Here are three reviews of books I’ve read recently!
Beautiful Broken Things by Sara Barnard
If you’re looking for books about female friendship, Beautiful Broken Things is an excellent place to start. It has one of the most honest accounts of friendship I’ve read so far. It tackles that intense feeling experienced when one of your best friends becomes better friends with someone else and what it’s like to see your friendship falling away – and not knowing what to do about it.
Caddy and Rosie are super close until new girl Suzanne comes along. She’s interesting and fun and beautiful. Caddy is suspicious of her until she finds out something from Suzanne’s past that no one else knows. As Suzanne opens up, Caddy finds herself drawn to this fascinating person who’s so different to herself – more daring, more fun, more exciting.
Beautiful Broken Things is difficult to read at times – Suzanne’s mental health and the things she’s experienced are horrendous. And at times it’s tricky to like Caddy as a character, with her comparably easy life of private school and zero Significant Life Events. And yet there are many people out there who haven’t had something traumatic happen to them but struggle through life all the same; feeling the pressure of society, parental expectation and their own self-criticism. Beautiful Broken Things shows what happens when Caddy and Suzanne are convinced they need each other – and who’s to say they don’t?
Head Over Heels is the fifth book in the series the perfect mix of modelling and the equally as eventful world of Harriet Manners. Team JINTH (Jasper, India, Nat, Toby and Harriet) have it down: they frequently meet at their favourite coffee shop (and have allocated seats) and have pre-planned sleepovers (Harriet has the schedule written up). Harriet’s had a difficult time making close friends up until now and so it was great to see her in this dynamic, even though it’s not as easy as she might think. And it was lovely to greet the supporting characters we know so well and love, from Wilber (even if he isn’t completely himself lately) and Richard (ever the quirky parent) to Rin (still kawaii) and baby sister Tabitha (and potential future model). I had a brilliant time reading Harriet’s fifth adventure – this time set in beautiful, colourful India – and didn’t want it to end.
But Sunny Side Up helped fill the spot nicely, with Harriet on a trip to Paris Fashion Week. I read it after Head Over Heels, but it actually takes place before the fifth book (a little tip!). It’s a short, sweet and fabulous summer novella, with more stunning outfits and hilarious antics. I also enjoyed the extra short: we get to see the first time Lion Boy meets Harriet, from his point of view. I’m ready for you, book six!
The Ballroom by Anna Hope
I’ve always been slightly fascinated by asylums – how easy it is to get committed, how difficult it is to get out, what defines mental illness and the blurry line between “sane” and “insane”. Asylums are a common appearance in horror stories, but they were a genuine horror for the people who had to stay in them.

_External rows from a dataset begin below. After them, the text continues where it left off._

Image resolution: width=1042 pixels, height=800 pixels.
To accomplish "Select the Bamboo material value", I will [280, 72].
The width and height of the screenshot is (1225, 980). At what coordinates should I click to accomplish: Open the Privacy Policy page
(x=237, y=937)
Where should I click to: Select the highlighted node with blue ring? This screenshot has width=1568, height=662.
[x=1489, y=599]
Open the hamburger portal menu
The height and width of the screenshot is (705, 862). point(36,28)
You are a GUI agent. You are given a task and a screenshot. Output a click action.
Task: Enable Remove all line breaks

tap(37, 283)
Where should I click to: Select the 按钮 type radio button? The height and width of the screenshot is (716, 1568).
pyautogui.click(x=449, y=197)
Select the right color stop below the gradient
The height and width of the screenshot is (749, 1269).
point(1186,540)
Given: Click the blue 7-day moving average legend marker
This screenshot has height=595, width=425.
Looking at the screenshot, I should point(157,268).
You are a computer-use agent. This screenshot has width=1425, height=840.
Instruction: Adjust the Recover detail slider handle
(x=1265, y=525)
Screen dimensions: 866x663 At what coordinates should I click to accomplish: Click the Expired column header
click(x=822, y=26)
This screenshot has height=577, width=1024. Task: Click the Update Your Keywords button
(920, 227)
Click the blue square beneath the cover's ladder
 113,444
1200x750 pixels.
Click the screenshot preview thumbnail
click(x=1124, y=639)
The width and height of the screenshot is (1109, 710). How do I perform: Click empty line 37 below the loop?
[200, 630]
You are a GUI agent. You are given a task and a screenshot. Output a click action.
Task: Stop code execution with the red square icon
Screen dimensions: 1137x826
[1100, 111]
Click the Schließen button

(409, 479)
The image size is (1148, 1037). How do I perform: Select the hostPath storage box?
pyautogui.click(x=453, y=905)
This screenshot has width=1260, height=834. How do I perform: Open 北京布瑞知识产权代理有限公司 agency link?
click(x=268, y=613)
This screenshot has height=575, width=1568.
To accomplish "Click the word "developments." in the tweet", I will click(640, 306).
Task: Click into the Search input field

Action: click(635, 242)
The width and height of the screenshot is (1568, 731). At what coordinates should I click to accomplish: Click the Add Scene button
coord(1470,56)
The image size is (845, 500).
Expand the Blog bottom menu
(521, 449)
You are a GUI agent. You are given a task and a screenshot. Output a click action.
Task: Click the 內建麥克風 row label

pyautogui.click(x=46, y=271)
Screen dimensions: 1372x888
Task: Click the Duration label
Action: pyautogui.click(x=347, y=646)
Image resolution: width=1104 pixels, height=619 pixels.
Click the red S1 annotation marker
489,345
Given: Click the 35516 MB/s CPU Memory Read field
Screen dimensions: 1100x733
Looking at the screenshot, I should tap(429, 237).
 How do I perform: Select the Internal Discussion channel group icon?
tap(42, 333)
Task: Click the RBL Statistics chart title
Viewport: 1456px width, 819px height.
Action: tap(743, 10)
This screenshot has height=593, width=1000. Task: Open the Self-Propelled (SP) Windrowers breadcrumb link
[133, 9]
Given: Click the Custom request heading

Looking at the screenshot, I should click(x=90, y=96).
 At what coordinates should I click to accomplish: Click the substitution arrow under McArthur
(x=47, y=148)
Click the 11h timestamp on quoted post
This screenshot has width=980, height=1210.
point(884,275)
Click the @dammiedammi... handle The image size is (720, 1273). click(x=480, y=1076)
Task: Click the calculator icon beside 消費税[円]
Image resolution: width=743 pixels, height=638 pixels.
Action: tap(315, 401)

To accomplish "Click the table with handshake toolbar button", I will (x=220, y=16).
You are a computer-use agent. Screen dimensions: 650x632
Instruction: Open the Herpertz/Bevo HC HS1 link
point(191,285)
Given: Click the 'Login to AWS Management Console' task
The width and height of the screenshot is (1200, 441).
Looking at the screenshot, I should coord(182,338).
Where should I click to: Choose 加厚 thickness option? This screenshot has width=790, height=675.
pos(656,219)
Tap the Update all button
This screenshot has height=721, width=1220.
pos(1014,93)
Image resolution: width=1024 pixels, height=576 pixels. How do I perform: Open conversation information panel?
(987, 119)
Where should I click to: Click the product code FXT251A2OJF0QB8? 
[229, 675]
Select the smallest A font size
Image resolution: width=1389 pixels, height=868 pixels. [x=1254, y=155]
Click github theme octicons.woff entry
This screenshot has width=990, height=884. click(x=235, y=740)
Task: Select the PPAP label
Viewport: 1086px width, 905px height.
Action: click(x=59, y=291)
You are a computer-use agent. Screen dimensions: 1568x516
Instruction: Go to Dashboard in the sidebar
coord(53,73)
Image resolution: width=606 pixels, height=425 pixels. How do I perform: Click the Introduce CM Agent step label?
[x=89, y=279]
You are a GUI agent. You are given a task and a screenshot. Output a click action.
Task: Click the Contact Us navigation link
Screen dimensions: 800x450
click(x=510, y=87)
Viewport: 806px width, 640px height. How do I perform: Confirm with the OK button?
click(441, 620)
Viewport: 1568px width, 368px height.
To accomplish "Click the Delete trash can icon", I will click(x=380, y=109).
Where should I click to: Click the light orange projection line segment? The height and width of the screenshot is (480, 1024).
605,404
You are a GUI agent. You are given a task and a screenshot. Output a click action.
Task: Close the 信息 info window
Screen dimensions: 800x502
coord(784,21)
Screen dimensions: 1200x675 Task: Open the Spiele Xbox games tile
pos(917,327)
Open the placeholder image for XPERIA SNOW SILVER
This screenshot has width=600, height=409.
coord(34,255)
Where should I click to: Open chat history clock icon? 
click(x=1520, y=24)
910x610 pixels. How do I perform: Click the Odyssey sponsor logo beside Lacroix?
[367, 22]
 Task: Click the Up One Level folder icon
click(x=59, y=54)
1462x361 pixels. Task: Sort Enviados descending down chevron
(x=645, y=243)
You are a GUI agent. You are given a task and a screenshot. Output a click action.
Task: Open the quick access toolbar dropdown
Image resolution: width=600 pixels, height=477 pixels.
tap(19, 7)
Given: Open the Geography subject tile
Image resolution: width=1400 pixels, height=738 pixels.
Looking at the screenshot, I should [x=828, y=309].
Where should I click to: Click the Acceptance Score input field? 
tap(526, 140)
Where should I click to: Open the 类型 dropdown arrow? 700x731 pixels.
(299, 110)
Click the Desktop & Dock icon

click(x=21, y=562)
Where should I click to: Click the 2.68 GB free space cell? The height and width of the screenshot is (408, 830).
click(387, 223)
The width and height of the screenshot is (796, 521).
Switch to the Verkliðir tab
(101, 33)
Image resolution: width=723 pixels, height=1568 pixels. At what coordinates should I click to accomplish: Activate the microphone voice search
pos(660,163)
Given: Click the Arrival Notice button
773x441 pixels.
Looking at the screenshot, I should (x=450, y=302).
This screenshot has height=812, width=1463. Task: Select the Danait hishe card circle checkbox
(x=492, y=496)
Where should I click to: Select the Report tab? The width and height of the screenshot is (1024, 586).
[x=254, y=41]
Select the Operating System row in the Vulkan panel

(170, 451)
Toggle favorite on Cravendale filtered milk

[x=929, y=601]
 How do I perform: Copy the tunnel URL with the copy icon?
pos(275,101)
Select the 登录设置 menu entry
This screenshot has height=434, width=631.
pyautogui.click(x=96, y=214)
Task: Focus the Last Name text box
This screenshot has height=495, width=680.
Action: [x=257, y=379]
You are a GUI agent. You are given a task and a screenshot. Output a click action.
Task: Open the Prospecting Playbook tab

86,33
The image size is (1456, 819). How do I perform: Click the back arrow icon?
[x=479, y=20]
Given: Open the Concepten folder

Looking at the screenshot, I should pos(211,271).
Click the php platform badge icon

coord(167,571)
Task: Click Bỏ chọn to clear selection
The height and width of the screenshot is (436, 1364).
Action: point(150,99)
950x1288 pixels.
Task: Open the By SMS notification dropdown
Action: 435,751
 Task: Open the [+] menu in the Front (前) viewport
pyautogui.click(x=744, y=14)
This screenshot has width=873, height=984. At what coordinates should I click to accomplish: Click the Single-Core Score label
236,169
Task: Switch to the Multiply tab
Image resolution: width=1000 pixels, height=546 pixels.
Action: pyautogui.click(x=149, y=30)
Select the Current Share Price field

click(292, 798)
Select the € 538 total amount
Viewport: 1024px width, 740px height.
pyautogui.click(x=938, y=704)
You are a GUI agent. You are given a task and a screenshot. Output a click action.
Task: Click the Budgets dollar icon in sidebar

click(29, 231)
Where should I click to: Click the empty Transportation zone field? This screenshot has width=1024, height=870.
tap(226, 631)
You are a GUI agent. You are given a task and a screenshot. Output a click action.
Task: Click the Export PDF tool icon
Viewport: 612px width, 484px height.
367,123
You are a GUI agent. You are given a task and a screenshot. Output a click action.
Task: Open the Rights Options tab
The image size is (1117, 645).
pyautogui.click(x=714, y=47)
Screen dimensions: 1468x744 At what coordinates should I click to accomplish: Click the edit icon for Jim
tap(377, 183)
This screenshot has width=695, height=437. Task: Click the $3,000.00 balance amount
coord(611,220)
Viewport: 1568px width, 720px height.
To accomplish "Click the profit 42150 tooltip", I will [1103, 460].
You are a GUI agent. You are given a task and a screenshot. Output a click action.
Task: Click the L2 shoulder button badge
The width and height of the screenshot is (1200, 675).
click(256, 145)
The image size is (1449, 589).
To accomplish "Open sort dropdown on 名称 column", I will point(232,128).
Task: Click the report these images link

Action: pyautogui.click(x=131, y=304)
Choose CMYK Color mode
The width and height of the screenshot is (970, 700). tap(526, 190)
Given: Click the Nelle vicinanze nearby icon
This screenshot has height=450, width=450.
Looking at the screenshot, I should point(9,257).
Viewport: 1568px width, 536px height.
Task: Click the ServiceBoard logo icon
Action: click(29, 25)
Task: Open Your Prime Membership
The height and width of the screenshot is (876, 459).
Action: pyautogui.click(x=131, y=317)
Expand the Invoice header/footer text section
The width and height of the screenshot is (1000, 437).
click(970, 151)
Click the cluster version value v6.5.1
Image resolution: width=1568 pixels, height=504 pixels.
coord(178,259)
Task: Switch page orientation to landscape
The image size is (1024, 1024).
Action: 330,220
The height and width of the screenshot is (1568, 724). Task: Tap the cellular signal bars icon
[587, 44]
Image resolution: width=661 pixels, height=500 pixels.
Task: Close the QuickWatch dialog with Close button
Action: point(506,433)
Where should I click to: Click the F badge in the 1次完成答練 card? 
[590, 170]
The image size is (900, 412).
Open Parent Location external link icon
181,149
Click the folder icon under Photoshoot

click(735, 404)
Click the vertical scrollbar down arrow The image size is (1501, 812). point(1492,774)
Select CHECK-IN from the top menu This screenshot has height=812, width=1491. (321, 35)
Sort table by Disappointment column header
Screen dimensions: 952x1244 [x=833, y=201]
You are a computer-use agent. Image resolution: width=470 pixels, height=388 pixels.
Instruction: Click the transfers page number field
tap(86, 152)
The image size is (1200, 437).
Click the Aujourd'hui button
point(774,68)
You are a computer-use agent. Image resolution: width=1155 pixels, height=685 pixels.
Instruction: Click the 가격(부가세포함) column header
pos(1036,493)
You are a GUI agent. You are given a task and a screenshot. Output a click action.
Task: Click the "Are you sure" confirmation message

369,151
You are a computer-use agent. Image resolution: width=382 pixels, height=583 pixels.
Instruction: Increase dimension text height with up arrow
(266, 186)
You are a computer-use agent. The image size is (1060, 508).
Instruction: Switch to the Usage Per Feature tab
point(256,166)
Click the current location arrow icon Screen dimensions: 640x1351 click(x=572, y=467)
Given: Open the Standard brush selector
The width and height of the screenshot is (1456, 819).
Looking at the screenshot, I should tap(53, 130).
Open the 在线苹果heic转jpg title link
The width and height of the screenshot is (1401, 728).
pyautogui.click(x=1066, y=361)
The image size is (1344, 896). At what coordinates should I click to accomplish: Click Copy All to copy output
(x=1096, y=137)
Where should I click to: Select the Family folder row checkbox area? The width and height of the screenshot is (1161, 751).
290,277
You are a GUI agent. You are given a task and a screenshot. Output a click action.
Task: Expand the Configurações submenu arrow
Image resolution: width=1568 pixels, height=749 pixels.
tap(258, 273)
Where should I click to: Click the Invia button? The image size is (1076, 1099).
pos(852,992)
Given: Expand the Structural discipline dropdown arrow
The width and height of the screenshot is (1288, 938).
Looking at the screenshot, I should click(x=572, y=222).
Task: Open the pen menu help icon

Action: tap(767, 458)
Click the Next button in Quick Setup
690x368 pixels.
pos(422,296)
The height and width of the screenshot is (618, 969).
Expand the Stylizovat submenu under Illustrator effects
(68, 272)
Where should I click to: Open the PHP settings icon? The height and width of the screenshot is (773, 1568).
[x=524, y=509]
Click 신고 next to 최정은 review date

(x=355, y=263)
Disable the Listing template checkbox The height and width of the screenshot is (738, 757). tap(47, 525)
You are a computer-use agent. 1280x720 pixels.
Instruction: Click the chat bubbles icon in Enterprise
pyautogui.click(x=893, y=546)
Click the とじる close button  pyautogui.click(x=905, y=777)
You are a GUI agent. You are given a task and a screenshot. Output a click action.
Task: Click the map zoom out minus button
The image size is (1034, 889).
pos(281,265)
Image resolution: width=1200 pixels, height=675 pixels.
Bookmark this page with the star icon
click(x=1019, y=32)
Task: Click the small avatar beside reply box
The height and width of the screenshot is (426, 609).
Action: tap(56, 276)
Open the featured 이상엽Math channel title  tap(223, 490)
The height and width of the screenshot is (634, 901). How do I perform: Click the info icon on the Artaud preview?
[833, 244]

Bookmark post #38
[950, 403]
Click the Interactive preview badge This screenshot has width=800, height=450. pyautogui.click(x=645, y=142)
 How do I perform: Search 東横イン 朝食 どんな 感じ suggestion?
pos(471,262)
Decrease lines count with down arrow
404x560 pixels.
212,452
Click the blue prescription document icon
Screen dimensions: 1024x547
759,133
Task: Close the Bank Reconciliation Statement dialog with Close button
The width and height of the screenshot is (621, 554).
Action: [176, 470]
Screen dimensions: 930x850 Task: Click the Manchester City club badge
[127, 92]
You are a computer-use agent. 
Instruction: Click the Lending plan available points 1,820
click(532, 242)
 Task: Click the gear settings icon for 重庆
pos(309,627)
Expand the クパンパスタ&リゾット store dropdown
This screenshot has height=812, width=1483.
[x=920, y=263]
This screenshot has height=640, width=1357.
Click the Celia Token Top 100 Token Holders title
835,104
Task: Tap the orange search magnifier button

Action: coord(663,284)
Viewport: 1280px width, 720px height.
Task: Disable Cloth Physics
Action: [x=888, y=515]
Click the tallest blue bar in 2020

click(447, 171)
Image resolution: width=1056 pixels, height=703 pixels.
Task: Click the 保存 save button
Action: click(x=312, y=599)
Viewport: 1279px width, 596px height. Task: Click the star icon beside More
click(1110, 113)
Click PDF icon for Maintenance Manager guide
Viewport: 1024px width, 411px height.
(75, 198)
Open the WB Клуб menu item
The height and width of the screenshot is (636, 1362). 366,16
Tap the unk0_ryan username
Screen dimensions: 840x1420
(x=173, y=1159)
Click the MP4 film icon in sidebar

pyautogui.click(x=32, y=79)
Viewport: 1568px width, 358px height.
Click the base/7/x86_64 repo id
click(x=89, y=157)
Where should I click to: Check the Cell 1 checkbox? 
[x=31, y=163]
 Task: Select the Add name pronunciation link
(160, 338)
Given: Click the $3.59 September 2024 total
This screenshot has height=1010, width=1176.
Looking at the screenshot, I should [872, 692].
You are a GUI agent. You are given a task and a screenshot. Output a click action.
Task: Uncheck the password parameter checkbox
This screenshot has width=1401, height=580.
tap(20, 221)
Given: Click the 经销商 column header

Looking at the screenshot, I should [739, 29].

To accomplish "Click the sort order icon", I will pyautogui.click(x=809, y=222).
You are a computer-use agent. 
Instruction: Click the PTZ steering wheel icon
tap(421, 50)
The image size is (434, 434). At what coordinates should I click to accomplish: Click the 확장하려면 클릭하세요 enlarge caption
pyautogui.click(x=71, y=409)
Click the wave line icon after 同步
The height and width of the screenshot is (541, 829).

The Ballroom is set in Sharston, an asylum located on the edge of the Yorkshire moors in the early 1900s. We hear from John Mulligan and Ella Fay – who meet and dance in the asylum’s elegant ballroom, a privilege provided to well-behaved patients – and Charles Fuller, a doctor who writes and researches the eugenics movement. Charles proposes that music therapy can improve the lives of patients, or the “feeble-minded” – until the reader begins to believe that Charles may be the only one who truly belongs at Sharston.
The Ballroom is incredibly compelling and one of the few adult novels I’ve had the chance to read this year. John and Ella’s developing romance is heartbreaking, as is the life of Clem, a bookish friend that Ella in her dorm. Eerie, bleak historical fiction that somehow still manages to leave you hoping.